__Source passage__.
Dec 12, 2024  
2016-2017 Scripps Catalog 
    
2016-2017 Scripps Catalog THIS IS AN ARCHIVED CATALOG. LINKS MAY NO LONGER BE ACTIVE AND CONTENT MAY BE OUT OF DATE!

Core Curriculum in Interdisciplinary Humanities


Core I: Histories of the Present: Community


Core I takes up this task through an examination of communities. Starting with the question “What is a community?” we look at both large imagined communities such as modern nation-states and religious groups and smaller, more intimate groups that we regularly label as a “community.” We ask: How are communities formed and transformed? What role does historical memory and forgetting play in the creation of community? How are communities at once inclusive and exclusionary? What role do performance and memory play in the formation and transformation of communities? And when are communities beneficial and when are they potentially harmful?

In this course, we examine the ways in which communities are created and transformed through political acts, religious practices, military intervention, cultural performances, social networks, and bonding. In conjunction with this, we critique the ways in which practices of overt and implicit exclusion along the lines of birth, class, race, gender, sexuality, ability, and religious beliefs limit the possibility of belonging. We explore the ways in which individuals and communities define and represent themselves in accordance with and in resistance to the dominant powers that often determine a community’s boundaries. We also explore how communities work in resistance to transform their own and other’s political, economic and social condition.

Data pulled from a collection

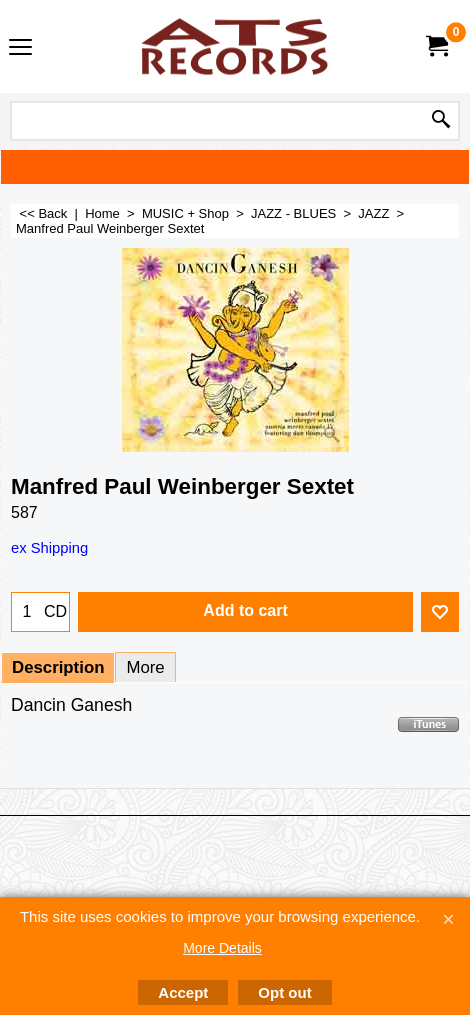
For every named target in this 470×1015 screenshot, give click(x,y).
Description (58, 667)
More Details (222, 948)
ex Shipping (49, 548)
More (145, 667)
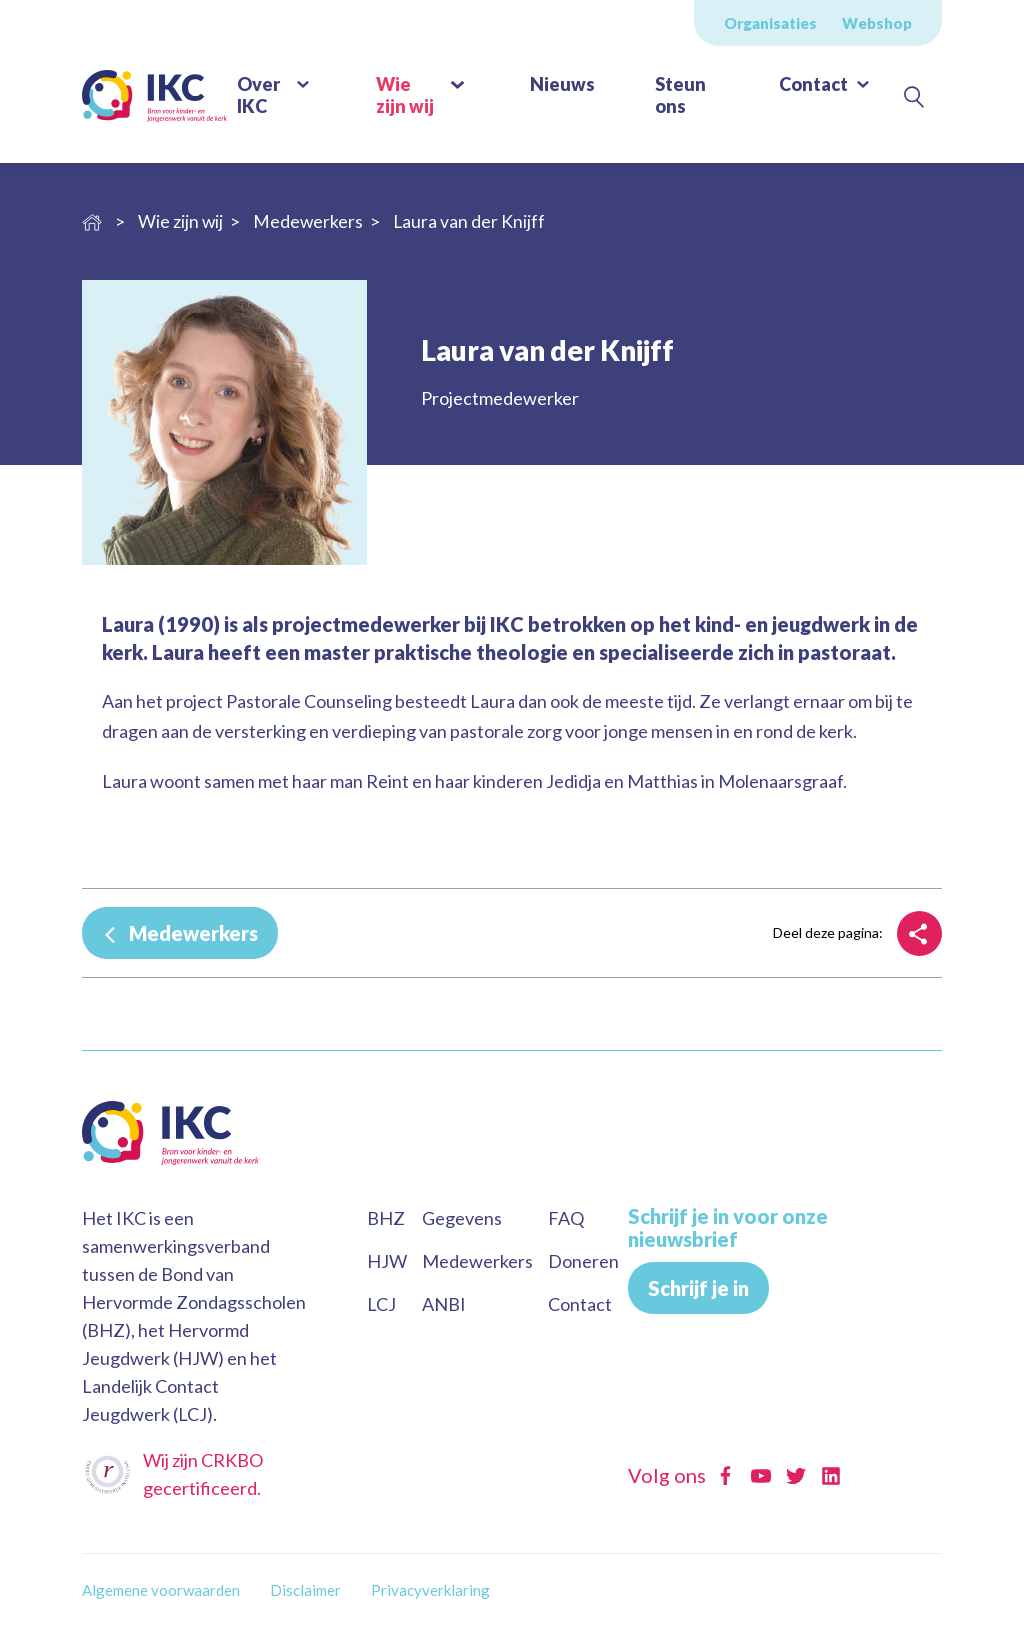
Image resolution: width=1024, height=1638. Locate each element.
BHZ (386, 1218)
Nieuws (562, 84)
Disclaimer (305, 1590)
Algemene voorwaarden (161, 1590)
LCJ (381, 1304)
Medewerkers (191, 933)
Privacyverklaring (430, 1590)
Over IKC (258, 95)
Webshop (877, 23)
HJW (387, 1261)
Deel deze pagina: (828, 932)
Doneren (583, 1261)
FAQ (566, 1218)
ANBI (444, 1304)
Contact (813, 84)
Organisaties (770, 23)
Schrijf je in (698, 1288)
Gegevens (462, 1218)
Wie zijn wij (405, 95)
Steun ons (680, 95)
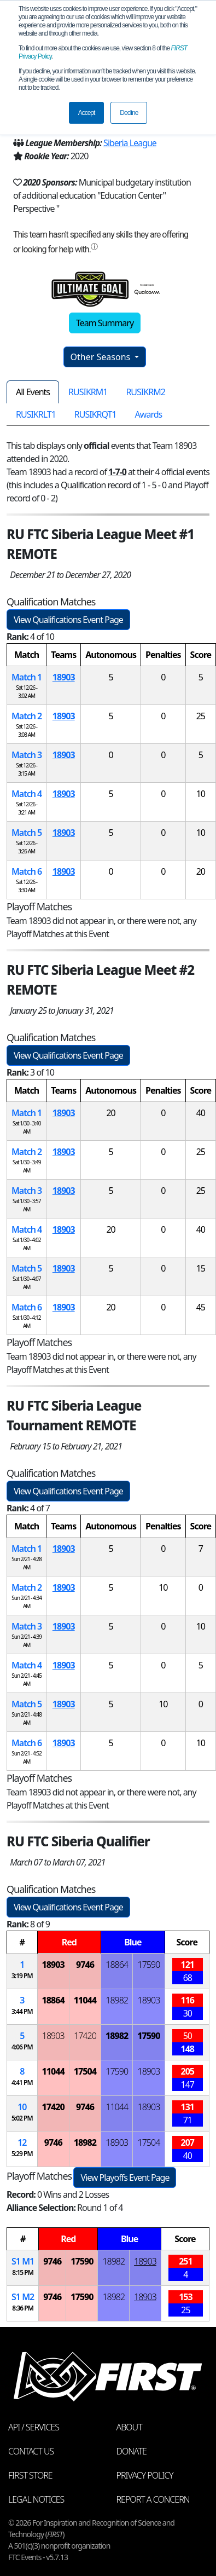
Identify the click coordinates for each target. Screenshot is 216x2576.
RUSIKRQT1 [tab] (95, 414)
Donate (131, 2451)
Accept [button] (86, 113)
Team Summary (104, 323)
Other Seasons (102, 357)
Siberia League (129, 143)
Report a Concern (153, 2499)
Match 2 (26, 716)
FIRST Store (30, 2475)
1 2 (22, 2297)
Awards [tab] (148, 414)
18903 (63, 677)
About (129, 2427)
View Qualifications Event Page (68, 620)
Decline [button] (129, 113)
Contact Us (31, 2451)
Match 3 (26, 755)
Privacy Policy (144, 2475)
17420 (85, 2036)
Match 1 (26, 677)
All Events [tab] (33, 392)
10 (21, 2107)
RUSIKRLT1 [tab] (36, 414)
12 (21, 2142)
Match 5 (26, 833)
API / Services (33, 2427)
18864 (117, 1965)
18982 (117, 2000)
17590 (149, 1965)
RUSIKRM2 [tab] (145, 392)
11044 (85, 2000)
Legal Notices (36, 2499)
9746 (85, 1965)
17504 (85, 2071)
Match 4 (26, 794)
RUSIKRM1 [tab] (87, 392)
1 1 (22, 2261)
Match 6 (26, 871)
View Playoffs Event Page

__Task requirements__.
Write out the course description word for word, everything from "Dec 12, 2024" down to "they potentially harmful?". Rely only on the course description; the listing isn't needed.

__Output of the exercise__.
Dec 12, 2024  
2016-2017 Scripps Catalog 
    
2016-2017 Scripps Catalog THIS IS AN ARCHIVED CATALOG. LINKS MAY NO LONGER BE ACTIVE AND CONTENT MAY BE OUT OF DATE!

Core Curriculum in Interdisciplinary Humanities


Core I: Histories of the Present: Community


Core I takes up this task through an examination of communities. Starting with the question “What is a community?” we look at both large imagined communities such as modern nation-states and religious groups and smaller, more intimate groups that we regularly label as a “community.” We ask: How are communities formed and transformed? What role does historical memory and forgetting play in the creation of community? How are communities at once inclusive and exclusionary? What role do performance and memory play in the formation and transformation of communities? And when are communities beneficial and when are they potentially harmful?